__EXTRAIT DU TEXTE__.

La Maison des livres à Mamoudzou, Mayotte.- Photo LA MAISON DES LIVRES

Marie-Laure Thoret est directrice générale de La Maison des livres à Mamoudzou.

"Mayotte a les mêmes problèmes que la Guyane", lance Marie-Laure Thoret, directrice générale de La Maison des livres à Mamoudzou. Sur un territoire marqué par une forte pression migratoire, des problèmes d’insécurité et une crise à la fois économique et sociale, faire vivre une librairie capable de proposer une offre généraliste large et des services de qualité est un défi permanent. "Tout d’abord, il y a un problème de délai de transport : il faut un mois pour acheminer par avion les livres en provenance de la métropole et trois mois par bateau, explique Marie-Laure Thoret, salariée du groupe depuis vingt et un ans. Surtout, ils sont trop chers par rapport au niveau de vie de la population. Leurs prix sont de 25 % plus élevés qu’en métropole à cause du transport, alors que les revenus des gens ici sont bien moindres. Du coup, les achats se limitent souvent aux ouvrages utilitaires. Pour ne rien arranger, poursuit-elle, ces dernières années des libraires métropolitains se sont mis à répondre aux marchés scolaires locaux avec des conditions sur lesquelles nous ne pouvons pas nous aligner."

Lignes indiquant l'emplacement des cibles

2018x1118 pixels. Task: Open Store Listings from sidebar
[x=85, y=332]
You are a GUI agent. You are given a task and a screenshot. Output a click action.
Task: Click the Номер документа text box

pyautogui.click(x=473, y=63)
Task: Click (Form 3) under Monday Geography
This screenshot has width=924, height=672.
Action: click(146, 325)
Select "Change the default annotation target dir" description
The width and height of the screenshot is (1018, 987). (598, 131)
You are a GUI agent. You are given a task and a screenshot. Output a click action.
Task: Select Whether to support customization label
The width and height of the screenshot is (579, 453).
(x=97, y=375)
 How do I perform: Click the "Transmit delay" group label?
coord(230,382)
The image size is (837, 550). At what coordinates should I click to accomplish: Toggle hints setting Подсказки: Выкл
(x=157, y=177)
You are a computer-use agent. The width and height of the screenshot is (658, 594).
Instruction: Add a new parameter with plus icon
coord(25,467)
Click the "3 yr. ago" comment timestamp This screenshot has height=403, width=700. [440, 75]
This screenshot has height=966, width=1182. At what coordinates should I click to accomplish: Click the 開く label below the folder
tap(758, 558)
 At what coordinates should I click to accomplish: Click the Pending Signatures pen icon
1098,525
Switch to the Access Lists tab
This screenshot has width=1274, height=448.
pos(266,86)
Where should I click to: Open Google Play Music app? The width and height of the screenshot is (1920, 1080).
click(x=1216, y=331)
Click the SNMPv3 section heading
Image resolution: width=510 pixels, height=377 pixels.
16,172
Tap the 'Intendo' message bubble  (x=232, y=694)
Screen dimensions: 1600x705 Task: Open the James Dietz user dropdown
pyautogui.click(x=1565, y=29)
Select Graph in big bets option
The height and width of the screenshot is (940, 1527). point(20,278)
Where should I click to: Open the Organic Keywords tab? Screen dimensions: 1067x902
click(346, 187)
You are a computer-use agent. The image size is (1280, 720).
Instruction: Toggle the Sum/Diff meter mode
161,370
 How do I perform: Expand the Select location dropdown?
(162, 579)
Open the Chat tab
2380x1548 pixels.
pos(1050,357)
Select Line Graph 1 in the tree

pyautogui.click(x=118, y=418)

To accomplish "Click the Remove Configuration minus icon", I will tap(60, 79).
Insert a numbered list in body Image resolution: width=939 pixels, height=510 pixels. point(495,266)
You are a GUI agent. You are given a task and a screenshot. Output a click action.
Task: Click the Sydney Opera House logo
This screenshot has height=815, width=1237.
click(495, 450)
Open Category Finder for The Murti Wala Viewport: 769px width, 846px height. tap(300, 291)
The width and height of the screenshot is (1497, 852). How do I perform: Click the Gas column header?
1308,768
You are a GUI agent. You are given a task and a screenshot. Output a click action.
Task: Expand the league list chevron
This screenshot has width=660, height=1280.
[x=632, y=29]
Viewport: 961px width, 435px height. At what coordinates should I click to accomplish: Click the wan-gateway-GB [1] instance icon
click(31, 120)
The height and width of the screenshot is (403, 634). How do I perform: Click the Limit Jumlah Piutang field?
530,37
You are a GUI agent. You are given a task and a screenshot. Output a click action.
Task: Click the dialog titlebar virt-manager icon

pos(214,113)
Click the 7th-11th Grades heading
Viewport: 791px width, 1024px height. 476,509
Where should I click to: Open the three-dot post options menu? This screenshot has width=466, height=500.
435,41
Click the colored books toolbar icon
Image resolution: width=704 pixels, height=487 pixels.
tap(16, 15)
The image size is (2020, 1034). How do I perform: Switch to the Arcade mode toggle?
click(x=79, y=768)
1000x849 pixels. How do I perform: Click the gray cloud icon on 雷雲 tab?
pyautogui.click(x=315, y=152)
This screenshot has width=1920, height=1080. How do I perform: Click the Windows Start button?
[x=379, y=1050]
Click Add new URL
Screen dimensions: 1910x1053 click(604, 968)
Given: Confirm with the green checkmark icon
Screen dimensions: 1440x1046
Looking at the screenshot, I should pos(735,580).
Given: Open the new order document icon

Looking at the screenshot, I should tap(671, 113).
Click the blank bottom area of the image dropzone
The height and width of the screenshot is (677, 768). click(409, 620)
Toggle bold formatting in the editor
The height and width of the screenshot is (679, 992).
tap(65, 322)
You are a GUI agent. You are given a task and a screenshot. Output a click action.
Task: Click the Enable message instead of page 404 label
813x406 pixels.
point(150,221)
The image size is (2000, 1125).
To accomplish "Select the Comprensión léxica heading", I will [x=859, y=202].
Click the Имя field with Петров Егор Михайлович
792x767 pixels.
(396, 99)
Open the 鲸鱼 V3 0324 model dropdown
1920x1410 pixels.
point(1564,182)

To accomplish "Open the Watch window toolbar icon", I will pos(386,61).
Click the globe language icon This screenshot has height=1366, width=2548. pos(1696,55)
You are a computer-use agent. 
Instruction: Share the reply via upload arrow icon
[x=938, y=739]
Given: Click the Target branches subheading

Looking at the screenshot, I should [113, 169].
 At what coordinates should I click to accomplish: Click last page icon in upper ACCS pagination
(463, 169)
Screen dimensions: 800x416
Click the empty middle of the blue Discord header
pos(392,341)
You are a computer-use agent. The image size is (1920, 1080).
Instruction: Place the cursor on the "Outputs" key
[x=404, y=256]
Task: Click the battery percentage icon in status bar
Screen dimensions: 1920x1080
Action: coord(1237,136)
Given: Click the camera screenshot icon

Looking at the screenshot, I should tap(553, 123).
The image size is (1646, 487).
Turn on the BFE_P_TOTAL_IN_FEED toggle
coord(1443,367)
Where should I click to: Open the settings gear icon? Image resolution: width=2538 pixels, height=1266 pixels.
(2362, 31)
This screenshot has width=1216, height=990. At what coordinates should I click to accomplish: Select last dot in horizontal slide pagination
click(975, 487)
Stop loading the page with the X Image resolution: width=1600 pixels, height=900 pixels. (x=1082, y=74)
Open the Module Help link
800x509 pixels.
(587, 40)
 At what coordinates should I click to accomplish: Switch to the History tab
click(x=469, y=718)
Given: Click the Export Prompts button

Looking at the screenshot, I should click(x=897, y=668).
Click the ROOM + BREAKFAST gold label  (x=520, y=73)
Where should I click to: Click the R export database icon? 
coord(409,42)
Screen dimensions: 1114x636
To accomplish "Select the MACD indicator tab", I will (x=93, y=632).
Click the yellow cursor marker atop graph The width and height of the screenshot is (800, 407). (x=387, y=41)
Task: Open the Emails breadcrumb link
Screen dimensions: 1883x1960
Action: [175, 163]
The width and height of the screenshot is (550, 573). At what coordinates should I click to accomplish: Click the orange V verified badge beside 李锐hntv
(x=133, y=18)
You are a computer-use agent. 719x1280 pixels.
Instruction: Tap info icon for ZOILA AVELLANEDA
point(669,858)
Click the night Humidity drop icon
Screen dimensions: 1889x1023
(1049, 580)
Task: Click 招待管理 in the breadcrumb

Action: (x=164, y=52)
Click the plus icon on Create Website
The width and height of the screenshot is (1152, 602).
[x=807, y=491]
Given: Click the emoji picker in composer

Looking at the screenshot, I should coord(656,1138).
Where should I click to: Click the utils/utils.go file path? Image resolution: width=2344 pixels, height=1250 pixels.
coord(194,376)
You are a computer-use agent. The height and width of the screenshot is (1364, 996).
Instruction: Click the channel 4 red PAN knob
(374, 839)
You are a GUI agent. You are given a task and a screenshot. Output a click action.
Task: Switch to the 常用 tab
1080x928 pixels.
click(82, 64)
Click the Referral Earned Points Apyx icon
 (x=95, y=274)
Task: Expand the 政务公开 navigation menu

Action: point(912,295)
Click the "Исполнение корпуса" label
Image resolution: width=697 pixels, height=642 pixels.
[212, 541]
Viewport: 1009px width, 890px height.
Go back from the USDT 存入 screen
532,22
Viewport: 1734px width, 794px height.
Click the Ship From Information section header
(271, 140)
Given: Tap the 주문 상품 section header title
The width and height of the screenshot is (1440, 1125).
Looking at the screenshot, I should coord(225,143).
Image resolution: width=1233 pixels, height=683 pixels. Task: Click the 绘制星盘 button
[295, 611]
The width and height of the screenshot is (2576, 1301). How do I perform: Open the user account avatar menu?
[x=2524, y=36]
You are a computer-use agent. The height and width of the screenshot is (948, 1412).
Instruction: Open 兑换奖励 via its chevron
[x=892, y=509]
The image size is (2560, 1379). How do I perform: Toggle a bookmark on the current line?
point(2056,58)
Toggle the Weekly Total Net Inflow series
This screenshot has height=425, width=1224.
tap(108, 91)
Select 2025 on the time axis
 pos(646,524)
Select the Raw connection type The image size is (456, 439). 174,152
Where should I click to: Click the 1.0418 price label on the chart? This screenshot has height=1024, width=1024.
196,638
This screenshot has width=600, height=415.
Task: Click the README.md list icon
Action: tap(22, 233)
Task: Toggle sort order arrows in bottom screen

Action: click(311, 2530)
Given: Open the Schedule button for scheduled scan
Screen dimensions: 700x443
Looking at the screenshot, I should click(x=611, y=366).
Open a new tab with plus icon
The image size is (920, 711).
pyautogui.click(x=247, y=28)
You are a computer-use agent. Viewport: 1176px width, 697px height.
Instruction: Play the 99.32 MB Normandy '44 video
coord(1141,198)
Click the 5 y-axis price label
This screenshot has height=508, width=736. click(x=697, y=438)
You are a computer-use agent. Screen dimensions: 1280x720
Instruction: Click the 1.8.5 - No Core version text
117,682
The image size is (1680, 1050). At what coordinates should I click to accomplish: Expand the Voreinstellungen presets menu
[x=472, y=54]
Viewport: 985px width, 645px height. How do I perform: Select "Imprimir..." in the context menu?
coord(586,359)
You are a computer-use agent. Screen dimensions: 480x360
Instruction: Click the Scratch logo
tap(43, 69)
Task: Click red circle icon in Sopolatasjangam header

__CONSIGNES__.
• 1. Recopiez à l'identique les lignes des entrées, de celle qui contient « This screenshot has width=1920, height=1080. » jusqu'à celle qui contient « [x=938, y=739] », celle-ci comprise.
• 2. Rédigez la suite du texte sur la librairie de Mamoudzou, en reprenant après sa dernière phrase.
Le texte et les entrées n'ont aucun rapport entre eux.

__RÉSULTATS FINAUX__.
• 1.
This screenshot has width=1920, height=1080. How do I perform: Click the Windows Start button?
[x=379, y=1050]
Click Add new URL
Screen dimensions: 1910x1053 click(604, 968)
Given: Confirm with the green checkmark icon
Screen dimensions: 1440x1046
Looking at the screenshot, I should pos(735,580).
Given: Open the new order document icon

Looking at the screenshot, I should tap(671, 113).
Click the blank bottom area of the image dropzone
The height and width of the screenshot is (677, 768). click(409, 620)
Toggle bold formatting in the editor
The height and width of the screenshot is (679, 992).
tap(65, 322)
You are a GUI agent. You are given a task and a screenshot. Output a click action.
Task: Click the Enable message instead of page 404 label
813x406 pixels.
point(150,221)
The image size is (2000, 1125).
To accomplish "Select the Comprensión léxica heading", I will [x=859, y=202].
Click the Имя field with Петров Егор Михайлович
792x767 pixels.
(396, 99)
Open the 鲸鱼 V3 0324 model dropdown
1920x1410 pixels.
point(1564,182)

To accomplish "Open the Watch window toolbar icon", I will pos(386,61).
Click the globe language icon This screenshot has height=1366, width=2548. pos(1696,55)
You are a computer-use agent. 
Instruction: Share the reply via upload arrow icon
[x=938, y=739]

• 2.
Pour survivre, La Maison des livres s’est diversifiée, développant à partir de 2000 une activité de papeterie. Aujourd’hui, elle continue à miser sur le service, avec des rencontres organisées en magasin, des prises de commandes unitaires pourtant non rentables, et un projet d’ouverture de site Internet marchand.

C. N.

Polynésie : "L’accès au livre est défaillant"

Christian Robert, éditions Au vent des îles à Tahiti.- Photo OLIVIER DION

Christian Robert est directeur des éditions Au vent des îles, à Tahiti.

Depuis quatre ans, la Polynésie française a retrouvé sa tranquillité. "L’instabilité politique que nous avons connue a été un facteur de délitement dans tous les secteurs, y compris la culture qui a besoin d’être pensée à long terme", estime Christian Robert, directeur des éditions Au vent des îles, à Tahiti, et préside l’association des éditeurs. "Nous déplorons le quasi-désert de la lecture publique, mais nourrissons beaucoup d’espoirs pour le projet de médiathèque territoriale qui pourrait voir le jour l’an prochain, ajoute-t-il. L’accès au livre est extrêmement défaillant, or c’est la base du développement du secteur."

La position de pays éloigné de 18 000 km de la métropole pénalise beaucoup les libraires car les livres sont vendus parfois le double de leur prix. Et les sites marchands ne proposent que 10 euros de frais de port. "Je suis inquiet car les lecteurs ne vont plus en librairie. Entre 2008 et 2015, j’ai perdu 100 000 euros de chiffres en librairie chaque année."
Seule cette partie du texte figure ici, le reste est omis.